De-regulation proponents in Australia say that won’t happen this time.  The problem in England, they say, was the existence of a ceiling – it gave everyone a point of reference around which to cluster.  Take away the ceiling and genuine competition will occur as universities figure out how to deliver different combinations of price and value.  Opponents say this is wishful thinking – the first set of fees to be announced by a prestige institution (read: Group of 8 member) will become a de facto cap, and hence the standard to which everyone else will gravitate.

There’s a story doing the rounds in Australia that supports this idea.  A few years ago, the government allowed institutions to raise fees by up to 25%, which pretty much all institutions did, apart from Curtin University in Western Australia.  Instantly, Curtin went from being second preference for local applications (behind the University of Western Australia) to third (behind Murdoch University).  Through market research, they found out that because students and their families can’t judge institutional quality, they judge it based on inputs – so when Curtin chose a cheaper price, the signal families received was that Curtin was of inferior quality.

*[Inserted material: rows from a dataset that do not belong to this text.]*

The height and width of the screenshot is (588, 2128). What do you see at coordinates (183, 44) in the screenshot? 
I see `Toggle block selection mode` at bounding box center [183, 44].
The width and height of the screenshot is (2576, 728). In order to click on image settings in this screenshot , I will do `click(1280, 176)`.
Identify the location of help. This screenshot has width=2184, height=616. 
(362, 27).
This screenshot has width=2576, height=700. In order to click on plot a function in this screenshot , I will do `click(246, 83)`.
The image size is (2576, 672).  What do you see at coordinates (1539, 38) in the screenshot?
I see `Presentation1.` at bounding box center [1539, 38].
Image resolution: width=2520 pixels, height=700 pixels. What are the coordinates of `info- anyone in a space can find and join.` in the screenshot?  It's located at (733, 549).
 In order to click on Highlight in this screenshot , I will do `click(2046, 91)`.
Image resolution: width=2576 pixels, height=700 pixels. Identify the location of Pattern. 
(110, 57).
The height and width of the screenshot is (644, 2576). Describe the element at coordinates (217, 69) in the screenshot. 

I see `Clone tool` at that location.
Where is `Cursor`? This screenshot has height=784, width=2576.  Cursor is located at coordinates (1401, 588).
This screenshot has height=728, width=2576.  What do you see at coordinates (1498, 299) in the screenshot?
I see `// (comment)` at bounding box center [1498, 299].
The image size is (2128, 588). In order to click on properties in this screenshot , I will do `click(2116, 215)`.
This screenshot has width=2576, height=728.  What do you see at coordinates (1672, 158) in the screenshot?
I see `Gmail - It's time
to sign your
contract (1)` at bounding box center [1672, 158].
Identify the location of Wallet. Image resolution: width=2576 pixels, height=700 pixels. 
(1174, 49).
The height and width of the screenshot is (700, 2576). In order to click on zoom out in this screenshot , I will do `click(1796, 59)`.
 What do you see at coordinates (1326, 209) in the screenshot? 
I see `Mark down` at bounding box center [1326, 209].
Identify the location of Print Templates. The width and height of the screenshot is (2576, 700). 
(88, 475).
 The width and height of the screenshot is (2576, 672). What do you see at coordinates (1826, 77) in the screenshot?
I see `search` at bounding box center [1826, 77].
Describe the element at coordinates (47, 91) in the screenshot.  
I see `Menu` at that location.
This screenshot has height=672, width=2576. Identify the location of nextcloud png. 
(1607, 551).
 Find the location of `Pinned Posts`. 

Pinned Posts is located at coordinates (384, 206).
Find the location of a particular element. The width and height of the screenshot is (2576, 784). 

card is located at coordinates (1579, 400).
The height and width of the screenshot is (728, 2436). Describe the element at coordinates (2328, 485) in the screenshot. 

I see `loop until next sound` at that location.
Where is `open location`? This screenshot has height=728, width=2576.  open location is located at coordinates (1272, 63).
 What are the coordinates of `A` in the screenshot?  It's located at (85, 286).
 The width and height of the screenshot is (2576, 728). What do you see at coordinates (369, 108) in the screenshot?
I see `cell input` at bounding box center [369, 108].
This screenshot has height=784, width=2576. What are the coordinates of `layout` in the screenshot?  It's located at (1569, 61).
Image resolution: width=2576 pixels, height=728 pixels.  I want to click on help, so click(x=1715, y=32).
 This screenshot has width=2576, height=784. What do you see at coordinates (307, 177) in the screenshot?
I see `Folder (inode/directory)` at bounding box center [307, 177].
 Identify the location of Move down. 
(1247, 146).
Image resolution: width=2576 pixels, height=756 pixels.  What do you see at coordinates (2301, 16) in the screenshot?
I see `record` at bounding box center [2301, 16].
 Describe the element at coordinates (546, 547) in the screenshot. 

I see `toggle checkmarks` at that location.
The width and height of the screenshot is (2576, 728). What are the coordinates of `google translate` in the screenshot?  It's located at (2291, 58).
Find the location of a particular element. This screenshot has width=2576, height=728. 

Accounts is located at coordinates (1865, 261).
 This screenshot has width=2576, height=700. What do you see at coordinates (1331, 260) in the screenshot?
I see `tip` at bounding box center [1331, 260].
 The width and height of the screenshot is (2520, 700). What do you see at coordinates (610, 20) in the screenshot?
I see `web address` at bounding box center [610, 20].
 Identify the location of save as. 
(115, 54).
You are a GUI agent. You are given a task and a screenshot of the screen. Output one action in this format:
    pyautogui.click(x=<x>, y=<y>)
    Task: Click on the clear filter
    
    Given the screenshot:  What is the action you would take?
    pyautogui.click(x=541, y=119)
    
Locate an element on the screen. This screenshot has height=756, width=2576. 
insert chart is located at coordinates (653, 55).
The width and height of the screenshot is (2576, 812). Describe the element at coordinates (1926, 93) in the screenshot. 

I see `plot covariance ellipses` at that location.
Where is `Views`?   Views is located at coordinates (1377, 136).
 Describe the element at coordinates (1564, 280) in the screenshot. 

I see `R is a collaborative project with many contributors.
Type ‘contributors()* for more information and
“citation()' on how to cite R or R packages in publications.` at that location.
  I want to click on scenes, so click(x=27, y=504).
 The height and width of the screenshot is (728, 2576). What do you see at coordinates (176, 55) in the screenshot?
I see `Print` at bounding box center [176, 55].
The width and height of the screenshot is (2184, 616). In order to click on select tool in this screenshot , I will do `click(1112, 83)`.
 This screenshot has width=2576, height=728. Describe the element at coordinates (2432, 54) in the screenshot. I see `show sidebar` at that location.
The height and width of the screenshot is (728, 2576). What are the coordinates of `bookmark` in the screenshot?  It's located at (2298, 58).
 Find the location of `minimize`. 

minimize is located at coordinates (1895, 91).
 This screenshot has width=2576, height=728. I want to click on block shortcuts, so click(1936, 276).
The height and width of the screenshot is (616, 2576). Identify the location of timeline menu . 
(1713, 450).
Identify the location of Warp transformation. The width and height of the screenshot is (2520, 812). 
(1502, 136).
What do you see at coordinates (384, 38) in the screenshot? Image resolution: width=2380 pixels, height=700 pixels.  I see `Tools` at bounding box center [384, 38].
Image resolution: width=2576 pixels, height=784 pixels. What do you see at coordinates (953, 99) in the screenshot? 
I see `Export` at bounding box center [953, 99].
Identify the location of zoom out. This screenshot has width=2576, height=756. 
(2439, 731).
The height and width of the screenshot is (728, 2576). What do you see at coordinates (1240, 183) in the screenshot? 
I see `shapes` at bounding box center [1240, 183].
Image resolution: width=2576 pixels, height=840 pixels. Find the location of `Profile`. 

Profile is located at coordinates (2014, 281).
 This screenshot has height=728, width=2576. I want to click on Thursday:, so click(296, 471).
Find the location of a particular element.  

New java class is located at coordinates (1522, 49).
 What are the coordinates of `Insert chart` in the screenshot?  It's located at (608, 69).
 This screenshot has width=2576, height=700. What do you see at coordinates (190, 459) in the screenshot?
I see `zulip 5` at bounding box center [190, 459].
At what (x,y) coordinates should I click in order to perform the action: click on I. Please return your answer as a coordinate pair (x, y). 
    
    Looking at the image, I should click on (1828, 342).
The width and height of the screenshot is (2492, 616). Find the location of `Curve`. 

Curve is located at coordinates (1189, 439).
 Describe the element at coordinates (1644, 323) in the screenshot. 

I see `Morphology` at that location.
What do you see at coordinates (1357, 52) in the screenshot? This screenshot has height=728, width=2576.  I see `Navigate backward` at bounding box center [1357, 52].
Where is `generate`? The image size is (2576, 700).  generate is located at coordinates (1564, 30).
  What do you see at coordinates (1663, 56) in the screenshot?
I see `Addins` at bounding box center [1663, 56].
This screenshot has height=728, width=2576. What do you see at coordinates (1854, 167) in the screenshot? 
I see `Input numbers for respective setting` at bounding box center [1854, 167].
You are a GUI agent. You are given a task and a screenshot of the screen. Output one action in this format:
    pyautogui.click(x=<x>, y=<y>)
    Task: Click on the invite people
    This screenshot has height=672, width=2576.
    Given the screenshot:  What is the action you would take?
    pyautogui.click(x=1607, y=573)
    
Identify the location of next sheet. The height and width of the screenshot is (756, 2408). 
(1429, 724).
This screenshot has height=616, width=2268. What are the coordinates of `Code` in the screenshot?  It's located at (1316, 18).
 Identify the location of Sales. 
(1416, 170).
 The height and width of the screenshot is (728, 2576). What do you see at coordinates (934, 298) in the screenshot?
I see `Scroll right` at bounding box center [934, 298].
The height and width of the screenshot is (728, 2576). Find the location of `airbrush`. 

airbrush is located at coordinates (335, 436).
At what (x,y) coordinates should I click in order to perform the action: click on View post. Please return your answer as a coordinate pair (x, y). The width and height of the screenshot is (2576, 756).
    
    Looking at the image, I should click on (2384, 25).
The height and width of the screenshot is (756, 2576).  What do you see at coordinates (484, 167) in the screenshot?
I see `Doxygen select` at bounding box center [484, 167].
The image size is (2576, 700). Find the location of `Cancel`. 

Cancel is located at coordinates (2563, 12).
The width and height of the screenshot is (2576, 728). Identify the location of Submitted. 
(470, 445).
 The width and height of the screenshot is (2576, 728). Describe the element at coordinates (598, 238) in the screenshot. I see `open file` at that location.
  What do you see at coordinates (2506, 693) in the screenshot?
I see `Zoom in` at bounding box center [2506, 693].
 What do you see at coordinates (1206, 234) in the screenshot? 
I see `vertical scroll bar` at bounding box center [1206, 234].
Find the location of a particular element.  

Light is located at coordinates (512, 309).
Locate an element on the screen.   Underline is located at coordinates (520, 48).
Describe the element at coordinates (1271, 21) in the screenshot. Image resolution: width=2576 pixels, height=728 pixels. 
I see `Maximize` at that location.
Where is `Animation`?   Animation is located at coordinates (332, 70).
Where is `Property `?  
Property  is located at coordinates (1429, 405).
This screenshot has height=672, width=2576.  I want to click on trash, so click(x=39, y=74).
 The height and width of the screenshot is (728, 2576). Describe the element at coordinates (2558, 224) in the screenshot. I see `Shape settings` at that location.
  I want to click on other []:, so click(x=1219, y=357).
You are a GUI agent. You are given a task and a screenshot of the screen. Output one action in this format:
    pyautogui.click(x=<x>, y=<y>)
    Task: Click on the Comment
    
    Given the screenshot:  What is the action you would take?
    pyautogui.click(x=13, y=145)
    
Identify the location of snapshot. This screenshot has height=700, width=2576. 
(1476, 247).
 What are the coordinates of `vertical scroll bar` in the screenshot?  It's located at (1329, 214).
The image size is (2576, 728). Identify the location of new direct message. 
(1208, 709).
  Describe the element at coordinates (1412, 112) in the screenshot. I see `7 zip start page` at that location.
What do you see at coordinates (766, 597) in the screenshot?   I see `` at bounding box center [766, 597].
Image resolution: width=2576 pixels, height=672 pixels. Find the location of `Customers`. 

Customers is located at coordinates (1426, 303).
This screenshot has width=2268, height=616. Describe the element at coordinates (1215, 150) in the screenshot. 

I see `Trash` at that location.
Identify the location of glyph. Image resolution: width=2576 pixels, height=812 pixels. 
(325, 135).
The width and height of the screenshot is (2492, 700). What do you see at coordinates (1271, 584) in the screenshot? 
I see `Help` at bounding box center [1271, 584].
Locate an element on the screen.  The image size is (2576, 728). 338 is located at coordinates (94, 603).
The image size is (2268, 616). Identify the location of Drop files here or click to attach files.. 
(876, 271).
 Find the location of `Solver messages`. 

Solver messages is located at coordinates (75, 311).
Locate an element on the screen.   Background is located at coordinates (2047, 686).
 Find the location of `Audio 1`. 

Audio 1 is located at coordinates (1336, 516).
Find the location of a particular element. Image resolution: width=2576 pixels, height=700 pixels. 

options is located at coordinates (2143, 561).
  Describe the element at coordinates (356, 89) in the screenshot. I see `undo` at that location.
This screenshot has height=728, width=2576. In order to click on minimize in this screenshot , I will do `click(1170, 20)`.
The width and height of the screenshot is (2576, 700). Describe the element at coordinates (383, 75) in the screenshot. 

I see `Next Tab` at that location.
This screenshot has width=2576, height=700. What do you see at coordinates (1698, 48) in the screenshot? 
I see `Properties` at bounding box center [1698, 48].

There are contrary examples, of course.  In England, institutions have power to set fees both for international students and taught (i.e. professional) Master’s programs, and there is lots of variation in pricing.  So what’s the difference?  In a word, guaranteed income-contingent student loans with significant forgiveness provisions.  Domestic undergraduates have them, international and taught Master’s students don’t.  All undergraduates can get a loan to cover their fees up-front, and are not on the hook for the whole amount if their post-graduation incomes aren’t high enough.

So let’s apply that lesson to Australia, which also has an income-contingent Higher Education Contribution Scheme, albeit one with less generous repayment subsidies than England’s.  HECS will still insulate students from the main financial consequences of the new fees, and so, as in Britain, they will likely absorb the higher fees with very little effect on enrolment. As a result, institutions will push the fee levels quite high because they can do so without fear of losing students (the exception will be students who learn at a distance – which is a more significant chunk of the student body in Australia than it is in most other OECD countries).  The likelihood is that they will get quite close to the international student level – and they will do so at nearly all institutions.

The real question is: what will institutions do with that money?  The likelihood is that every penny of the extra $5,000 – $10,000 per year students will be asked to pay will be ploughed back into research for prestige reasons.  It won’t be the access disaster some are predicting, but it’s a bad deal for students nonetheless.